Hi Lynx, I am so sorry that you are feeling so much pain right now. I am sure at some point all of us have considered "ending it all", but that is not the answer.
I have gone through the same agony but I did not give up. I hung in there and fought for my right to live as well as non-IBSers.
I have been symptom free for eight months and believe me it took a long time to get here. I would be in meetings and have uncontrollable gas. Not only was it painful and embarrassing, but the odor would clear the room. I felt I had no life anymore, no control.
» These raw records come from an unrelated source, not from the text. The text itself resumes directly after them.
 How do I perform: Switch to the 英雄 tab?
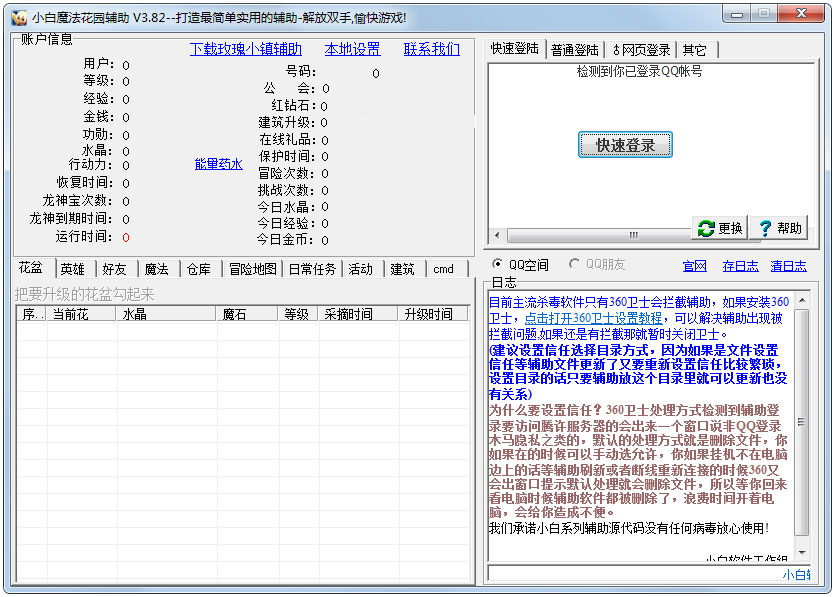[72, 269]
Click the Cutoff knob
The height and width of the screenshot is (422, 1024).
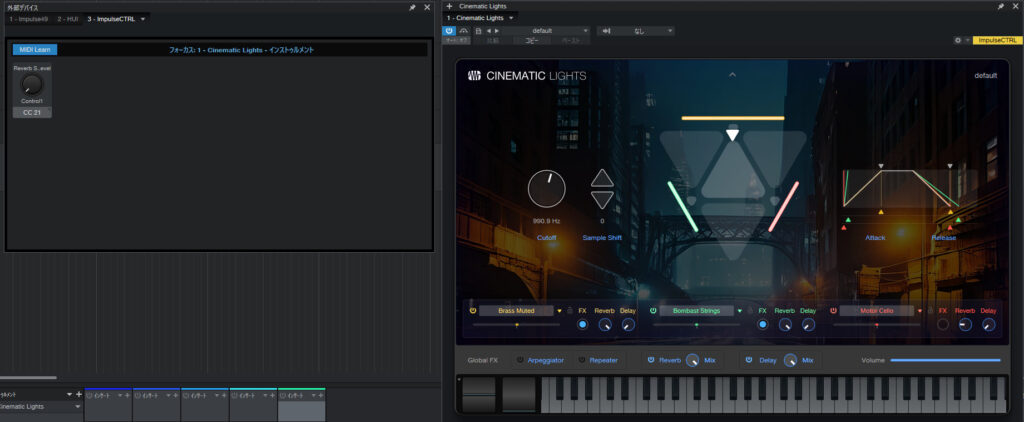click(x=546, y=188)
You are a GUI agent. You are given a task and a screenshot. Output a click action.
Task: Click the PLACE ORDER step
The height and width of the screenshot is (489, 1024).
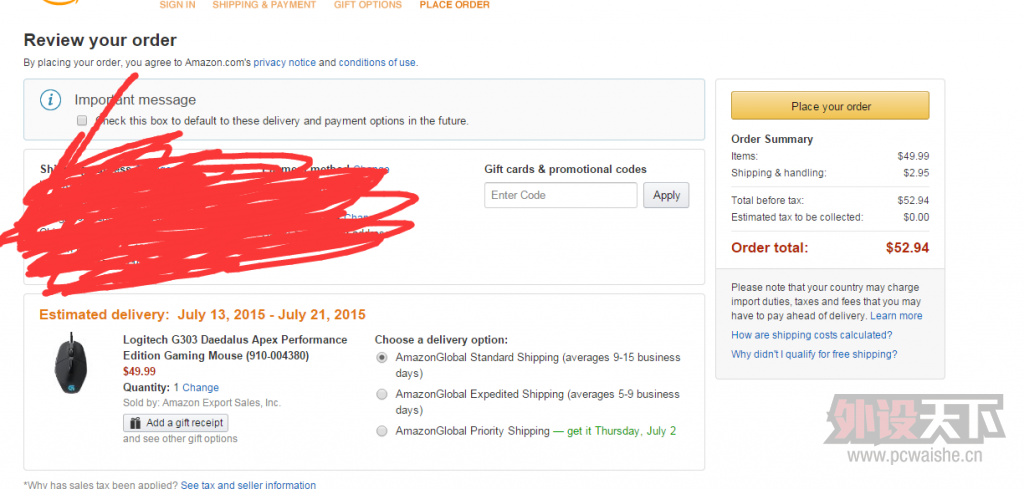(x=455, y=5)
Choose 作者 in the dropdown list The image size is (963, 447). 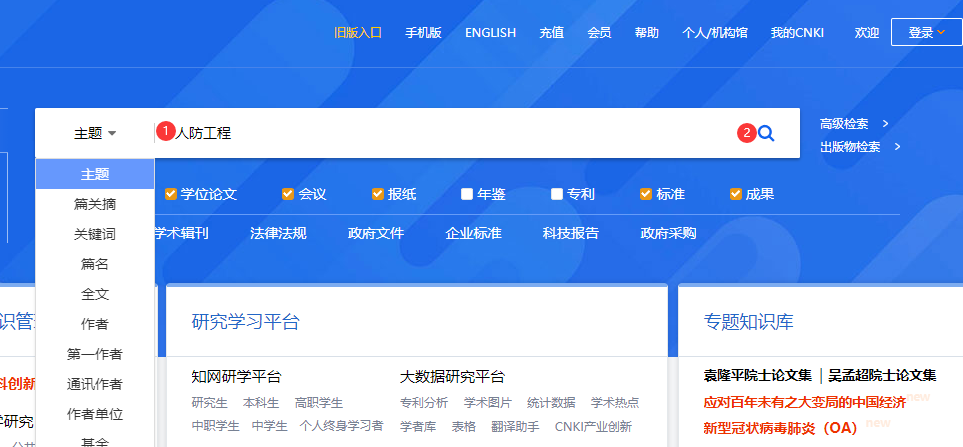click(x=95, y=324)
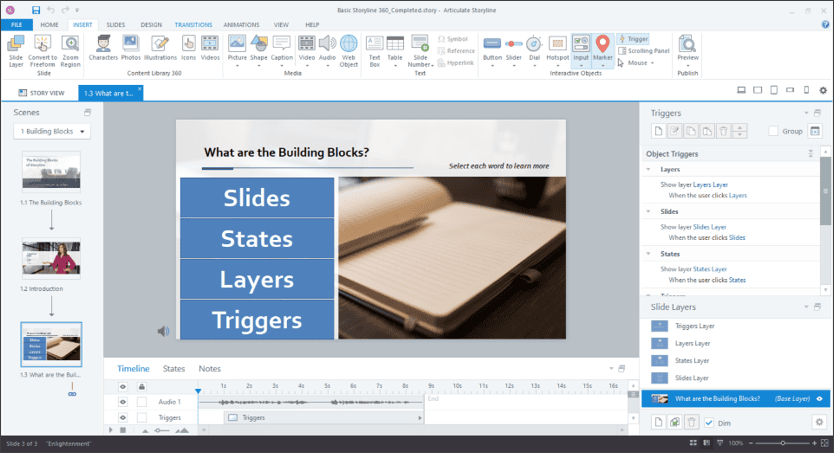Click the speaker audio icon on slide
Viewport: 834px width, 453px height.
tap(163, 331)
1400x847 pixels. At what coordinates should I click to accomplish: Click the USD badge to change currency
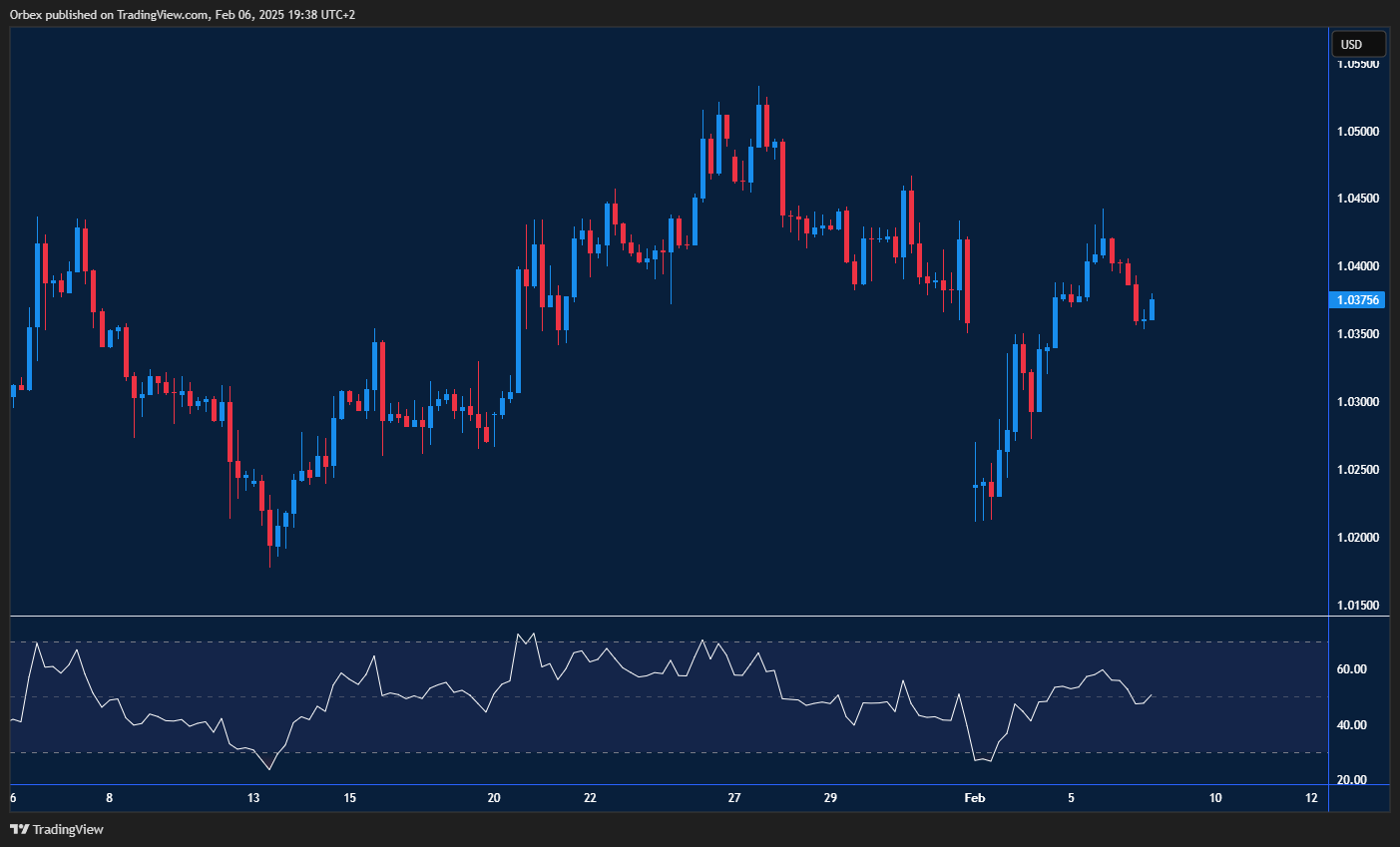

My collagues were very unkind; they always said "something stinks, must be one of Lene's farts". I cried many days and nights because of IBS. I had a boss from "HELL" who kept me constantly stressed which did not help the situation any. I called in sick 76 days out of the year and got written up because of it, I was told by co-workers that it was "all in my mind" and maybe I shoud see a psychiatrist. I can go on and on with tales of woe but what it comes down to is whether you will rule your life or let IBS rule your life.
I am on Lexapro (10mg) per day, I eat IBS safe foods, take my peppermint caps and acacia, drink lots of water everyday and pray.
You have my deepest sympathy and I will be praying for you.
Hang in there, fight the good fight. Let all thoughts of suicide be gone from you. You will find what works for you I promise.
BIG BIG HUGS!!!!!
Lene
-------------------- God never promised life would be easy, but he did promise to provide a way out!